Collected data

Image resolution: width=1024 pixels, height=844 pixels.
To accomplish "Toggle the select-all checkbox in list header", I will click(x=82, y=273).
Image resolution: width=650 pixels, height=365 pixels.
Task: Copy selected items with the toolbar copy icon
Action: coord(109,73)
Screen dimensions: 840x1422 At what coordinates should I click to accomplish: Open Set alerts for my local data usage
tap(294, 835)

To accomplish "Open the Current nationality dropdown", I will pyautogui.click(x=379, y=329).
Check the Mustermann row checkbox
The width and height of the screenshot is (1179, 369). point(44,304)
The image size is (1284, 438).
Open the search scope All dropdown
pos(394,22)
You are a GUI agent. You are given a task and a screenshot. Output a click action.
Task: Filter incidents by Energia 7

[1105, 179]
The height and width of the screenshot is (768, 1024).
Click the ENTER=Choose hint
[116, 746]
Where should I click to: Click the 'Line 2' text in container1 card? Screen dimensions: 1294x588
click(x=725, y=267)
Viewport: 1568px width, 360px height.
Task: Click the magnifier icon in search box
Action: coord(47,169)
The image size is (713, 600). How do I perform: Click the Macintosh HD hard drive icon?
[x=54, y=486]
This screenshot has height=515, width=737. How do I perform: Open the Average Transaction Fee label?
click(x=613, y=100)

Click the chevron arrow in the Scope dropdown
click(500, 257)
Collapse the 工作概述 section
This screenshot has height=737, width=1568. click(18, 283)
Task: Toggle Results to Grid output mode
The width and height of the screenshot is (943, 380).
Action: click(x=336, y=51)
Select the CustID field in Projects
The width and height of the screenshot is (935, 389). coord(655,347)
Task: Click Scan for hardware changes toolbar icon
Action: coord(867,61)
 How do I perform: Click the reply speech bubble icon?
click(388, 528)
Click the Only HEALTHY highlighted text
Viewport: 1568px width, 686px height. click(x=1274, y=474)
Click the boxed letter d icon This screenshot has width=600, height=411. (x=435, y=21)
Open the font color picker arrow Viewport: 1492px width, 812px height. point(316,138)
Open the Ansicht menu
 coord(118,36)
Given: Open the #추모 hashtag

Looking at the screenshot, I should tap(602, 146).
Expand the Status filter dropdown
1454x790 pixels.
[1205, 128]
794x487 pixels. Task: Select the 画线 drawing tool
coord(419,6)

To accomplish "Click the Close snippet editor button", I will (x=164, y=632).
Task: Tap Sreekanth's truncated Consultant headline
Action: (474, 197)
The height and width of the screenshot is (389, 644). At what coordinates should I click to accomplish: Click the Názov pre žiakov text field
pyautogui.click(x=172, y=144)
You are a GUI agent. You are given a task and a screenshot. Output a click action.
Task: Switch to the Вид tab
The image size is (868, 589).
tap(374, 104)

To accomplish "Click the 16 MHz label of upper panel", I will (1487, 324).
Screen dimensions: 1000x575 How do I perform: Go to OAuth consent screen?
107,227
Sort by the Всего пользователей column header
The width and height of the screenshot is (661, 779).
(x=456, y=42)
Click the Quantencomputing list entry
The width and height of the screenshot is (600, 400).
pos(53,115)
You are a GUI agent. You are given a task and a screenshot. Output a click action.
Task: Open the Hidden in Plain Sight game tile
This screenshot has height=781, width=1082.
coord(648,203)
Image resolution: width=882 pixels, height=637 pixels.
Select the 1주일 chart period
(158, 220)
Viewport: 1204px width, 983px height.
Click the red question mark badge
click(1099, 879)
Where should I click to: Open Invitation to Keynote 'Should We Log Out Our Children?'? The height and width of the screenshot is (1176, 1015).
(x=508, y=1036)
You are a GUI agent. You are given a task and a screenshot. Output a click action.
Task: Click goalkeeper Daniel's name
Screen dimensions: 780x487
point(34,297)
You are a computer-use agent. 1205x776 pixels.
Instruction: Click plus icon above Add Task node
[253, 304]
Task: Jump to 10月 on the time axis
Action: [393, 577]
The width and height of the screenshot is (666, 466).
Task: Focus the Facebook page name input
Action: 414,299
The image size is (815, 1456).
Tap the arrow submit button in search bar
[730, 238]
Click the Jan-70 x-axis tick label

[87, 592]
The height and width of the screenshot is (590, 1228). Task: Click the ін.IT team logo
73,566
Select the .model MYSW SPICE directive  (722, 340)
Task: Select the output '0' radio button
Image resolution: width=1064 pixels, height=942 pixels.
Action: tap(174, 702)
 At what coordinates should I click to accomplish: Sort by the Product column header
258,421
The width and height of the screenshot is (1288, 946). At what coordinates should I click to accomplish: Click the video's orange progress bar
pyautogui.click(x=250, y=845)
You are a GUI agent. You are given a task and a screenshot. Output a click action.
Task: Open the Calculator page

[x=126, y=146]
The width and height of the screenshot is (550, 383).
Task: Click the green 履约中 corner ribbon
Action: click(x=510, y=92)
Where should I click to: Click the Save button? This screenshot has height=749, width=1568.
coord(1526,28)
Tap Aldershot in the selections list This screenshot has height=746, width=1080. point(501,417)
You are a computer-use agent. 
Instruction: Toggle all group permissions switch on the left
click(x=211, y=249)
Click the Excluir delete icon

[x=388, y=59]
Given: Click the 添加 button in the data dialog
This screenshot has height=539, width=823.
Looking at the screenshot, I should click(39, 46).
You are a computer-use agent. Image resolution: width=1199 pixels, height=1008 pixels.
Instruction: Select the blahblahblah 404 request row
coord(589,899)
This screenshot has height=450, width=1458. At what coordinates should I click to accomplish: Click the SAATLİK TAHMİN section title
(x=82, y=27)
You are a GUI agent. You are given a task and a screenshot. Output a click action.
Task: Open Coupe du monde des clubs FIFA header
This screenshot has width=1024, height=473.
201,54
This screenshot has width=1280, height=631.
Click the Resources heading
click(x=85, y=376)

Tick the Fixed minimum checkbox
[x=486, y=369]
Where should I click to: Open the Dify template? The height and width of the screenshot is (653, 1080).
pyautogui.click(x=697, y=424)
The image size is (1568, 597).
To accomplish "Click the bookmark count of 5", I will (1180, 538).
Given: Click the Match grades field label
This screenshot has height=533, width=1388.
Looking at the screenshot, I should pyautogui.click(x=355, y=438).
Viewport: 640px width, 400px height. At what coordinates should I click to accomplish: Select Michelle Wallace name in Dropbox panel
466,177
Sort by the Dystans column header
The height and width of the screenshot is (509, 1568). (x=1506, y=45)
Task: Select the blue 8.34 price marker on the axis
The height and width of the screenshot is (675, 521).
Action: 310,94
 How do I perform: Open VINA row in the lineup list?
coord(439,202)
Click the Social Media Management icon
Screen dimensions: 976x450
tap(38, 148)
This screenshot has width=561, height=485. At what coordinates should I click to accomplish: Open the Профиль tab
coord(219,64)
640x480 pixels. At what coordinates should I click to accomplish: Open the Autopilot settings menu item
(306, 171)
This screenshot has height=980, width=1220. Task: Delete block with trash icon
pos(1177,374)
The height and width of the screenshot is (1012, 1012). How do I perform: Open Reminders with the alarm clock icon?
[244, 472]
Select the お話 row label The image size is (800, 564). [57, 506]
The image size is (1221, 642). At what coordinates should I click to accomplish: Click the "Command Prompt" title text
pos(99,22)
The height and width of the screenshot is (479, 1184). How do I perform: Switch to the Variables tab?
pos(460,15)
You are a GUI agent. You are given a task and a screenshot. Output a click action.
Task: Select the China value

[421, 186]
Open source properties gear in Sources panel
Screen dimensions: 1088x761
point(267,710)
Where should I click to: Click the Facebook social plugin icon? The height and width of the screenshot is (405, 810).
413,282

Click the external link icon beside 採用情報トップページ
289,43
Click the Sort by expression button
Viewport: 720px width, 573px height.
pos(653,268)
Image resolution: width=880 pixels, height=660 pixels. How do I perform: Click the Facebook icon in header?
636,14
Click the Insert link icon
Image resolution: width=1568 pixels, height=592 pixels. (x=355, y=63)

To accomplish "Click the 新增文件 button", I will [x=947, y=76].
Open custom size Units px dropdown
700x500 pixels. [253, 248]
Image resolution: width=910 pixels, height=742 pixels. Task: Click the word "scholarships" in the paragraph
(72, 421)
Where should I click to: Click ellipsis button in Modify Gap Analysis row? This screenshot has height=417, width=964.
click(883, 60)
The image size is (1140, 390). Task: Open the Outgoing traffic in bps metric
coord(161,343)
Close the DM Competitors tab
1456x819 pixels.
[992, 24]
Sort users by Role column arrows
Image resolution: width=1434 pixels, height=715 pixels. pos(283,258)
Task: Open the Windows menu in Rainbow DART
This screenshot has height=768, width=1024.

_What is expected_
Look through the lines above and collect those with the word "computer".

_Result for this exercise_
You are a computer-use agent. 1205x776 pixels.
You are a computer-use agent. 
You are a computer-use agent. Image resolution: width=1199 pixels, height=1008 pixels.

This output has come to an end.